The UFC's deal with apparel giant Reebok has cost Vitor Belfort millions of dollars in sponsorship revenue.
That's according to the fighter himself, who spoke Monday with Guilherme Cruz of MMA Fighting.
"I lost a lot of money. I'm not happy," Belfort said in the interview. "I think there's a lot of change that we have to accomplish in that area, especially now with the way we're building the sport. We're investing a lot of money. I'm investing a lot of money. I lost a lot of money with sponsors."
Under the deal, which took effect in July, fighters under contract with the UFC are only allowed to wear Reebok apparel during fights and all fight-related activities such as weigh-ins. Previously, various companies were allowed to directly compensate fighters for placing logos or other images on fighter apparel, banners or in other areas.

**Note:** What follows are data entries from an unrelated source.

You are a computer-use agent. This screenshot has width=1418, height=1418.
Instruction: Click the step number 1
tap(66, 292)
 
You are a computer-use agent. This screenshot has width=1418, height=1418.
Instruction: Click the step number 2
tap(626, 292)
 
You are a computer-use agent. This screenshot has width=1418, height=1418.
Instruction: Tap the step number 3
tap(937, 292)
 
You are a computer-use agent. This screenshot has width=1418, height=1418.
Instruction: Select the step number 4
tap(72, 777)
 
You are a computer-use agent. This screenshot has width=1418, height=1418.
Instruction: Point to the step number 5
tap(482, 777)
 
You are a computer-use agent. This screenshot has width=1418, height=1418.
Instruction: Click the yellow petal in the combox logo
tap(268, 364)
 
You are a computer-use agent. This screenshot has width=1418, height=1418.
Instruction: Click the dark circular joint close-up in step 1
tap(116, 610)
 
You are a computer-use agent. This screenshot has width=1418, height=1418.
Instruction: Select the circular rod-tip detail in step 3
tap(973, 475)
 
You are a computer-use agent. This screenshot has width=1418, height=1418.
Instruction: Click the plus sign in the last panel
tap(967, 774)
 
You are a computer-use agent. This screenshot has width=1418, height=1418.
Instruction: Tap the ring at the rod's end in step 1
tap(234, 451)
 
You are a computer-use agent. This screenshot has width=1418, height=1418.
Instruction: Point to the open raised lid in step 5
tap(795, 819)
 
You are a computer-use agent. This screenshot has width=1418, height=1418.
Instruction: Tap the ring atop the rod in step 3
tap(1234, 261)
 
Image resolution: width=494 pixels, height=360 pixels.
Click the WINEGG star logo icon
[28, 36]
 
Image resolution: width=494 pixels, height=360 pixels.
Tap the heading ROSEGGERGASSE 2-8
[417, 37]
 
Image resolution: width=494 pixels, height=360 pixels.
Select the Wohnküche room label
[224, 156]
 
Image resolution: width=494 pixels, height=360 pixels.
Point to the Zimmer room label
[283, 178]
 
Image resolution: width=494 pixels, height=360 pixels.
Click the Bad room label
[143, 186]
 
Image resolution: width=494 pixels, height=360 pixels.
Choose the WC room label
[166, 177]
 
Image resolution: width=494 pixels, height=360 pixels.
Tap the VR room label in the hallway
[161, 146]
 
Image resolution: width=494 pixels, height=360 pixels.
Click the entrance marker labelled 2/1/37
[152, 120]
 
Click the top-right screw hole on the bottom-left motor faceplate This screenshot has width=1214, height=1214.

Belfort is not the only fighter to claim lost revenue as a result of the Reebok deal. Matt Mitrione, who recently joined the Bellator MMA promotion, is perhaps the most recent higher-profile athlete to decry the deal. However, Belfort took things a step farther by saying the UFC should adopt a model that's more similar to other sports, like the NBA or the ATP pro tennis tour.
He did not say how, exactly, the UFC should change to resemble those other organizations, but he did say fighters deserved a steadier, not just greater, income stream:
I think it's time for us to come to a conclusion, and I believe the UFC will come to that conclusion that we need to become like an ATP or the NBA. Right now, we cannot wear anything. We don't have any kind of sponsors. The players invest themselves. They need money. They need resources. ... That's why in sports and teams, they have sponsors, in soccer, in the NFL. Everyone has sponsors who invest and help to pay daily expenses.
In a December interview, UFC CEO Lorenzo Fertitta said the company earned about $600 million in 2015 and defended the company against claims of low fighter pay in a CNN interview.
Although the UFC does not release official numbers for fighter pay or its own revenue, lower-tier UFC fighters are estimated to take in about $10,000 to fight (with additional pay possible for winning and/or notable performances) and $2,500 from the Reebok deal.